Re: UTF-8N?

From: Kenneth Whistler (kenw@sybase.com)
Date: Thu Jun 22 2000 - 14:03:47 EDT


Juliusz wrote:

> The problem is not one of broken software. The problem is that, as
> John Cowan explained in detail, with the addition of the BOM, UTF-8
> and UTF-16 become ambiguous.

This is putting the cart before the horse.

The U+FEFF BOM existed in Unicode 1.0, and was carried into ISO/IEC 10646-1:1993
(before any amendments). That *predates* the existence of either UTF-8
or UTF-16.

The existence and usage of the BOM was not taken fully into account
when UTF-8 and UTF-16 were defined and standardized (in Amendments 1
and 2 to 10646-1:1993), and we are *still* dealing with trying to
sort out all the implications of their interactions. (...And of the
relationship between the encoding forms and the explicitly named
encoding *schemes*, UTF16-BE, UTF16-LE, which were invented even
later.)

>
> It all stems from the fact that U+FEFF is not only what is used for
> the BOM, but also a valid Unicode/ISO 10646 codepoint. The issue
> would be solved by deprecating the use of U+FEFF as a Unicode
> character (for example by defining a new codepoint for ZWNBSP), and
> using U+FEFF for the BOM only.

The UTC has *already* done this.

U+2060 ZERO WIDTH WORD JOINER

This is intended to take the function overloaded on U+FEFF as a zero-width
non-breaking space, leaving U+FEFF to function *only* as the byte-order-mark.

This whole fiasco could have been avoided if WG2 had accepted BYTE ORDER MARK
as the name (and implied function) of U+FEFF back in 1991, but in the
rush to consummate the merger of the standards, a compromise name (and
implied second function) of ZERO WIDTH NO-BREAK SPACE was accepted by WG2.
No one at the 1991 and 1992 WG2 meetings anticipated that this overloading
would end up causing so many people so much grief -- but it happened, and
we are having to live with it.

The decision by UTC to disunify these bizarrely unified functions, however,
should allow us to gradually dig our way out of this mess.

If you can at all help it, start refraining now from using U+FEFF as a
zero-width non-breaking space.
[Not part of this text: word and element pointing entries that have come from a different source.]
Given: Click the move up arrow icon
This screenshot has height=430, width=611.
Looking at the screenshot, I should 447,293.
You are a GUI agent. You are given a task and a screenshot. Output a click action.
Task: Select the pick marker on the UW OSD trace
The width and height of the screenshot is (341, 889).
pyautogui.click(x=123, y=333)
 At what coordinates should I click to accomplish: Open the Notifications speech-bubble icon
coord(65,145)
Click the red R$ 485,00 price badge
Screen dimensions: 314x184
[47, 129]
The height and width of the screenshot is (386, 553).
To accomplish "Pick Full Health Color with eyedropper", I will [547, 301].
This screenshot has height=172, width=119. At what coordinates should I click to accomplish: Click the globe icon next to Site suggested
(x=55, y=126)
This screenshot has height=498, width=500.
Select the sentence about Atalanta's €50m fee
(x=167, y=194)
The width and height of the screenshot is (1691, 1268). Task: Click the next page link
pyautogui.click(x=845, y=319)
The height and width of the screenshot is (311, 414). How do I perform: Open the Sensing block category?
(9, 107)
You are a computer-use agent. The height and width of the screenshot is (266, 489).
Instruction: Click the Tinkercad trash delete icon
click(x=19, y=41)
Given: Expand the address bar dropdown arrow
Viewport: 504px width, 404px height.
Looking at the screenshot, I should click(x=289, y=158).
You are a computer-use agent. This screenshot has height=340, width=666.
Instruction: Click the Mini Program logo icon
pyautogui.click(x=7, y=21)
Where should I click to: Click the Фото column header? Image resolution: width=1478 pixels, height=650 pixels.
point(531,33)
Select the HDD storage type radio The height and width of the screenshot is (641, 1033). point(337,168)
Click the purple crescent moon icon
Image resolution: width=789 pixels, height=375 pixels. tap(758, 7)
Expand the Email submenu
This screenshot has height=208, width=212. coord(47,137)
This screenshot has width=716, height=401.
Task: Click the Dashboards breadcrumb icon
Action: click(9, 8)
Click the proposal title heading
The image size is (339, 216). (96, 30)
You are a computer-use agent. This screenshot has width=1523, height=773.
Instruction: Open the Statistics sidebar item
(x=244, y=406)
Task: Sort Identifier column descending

You cannot yet conformantly use U+2060
in that function, but the UTC is driving hard to get that character
(along with other new characters) into the first amendment to ISO/IEC 10646-1:2000,
so we can have a rational resolution of this problem.

> The standard could then say that
> applications should discard all occurences of U+FEFF when reading a
> file, and allow applications to insert U+FEFF at arbitrary points when
> writing a Unicode file.

Insertion of U+FEFF at arbitrary positions is *still* not a good
practice, even with the disunification of functions for the character.
Doing so could still screw up binary string comparisons, create a
rash of buffer overrun bugs in software, destroy checksums, and
render digital signatures unreliable. Be *very* careful of the context
in which you prepend U+FEFF to Unicode data, and don't overuse it.

>
> I suspect that deprecating U+FEFF is not politically acceptable for
> Unicode and ISO 10646, though.

See discussion above.

> Just as uninteresting and just as annoying. The difference being that
> we've had over twenty years to learn to deal with CR/LF mismatches
> (and fixed-length records, and Fortran carriage control). The BOM
> issue opens a whole new area to make new mistakes in.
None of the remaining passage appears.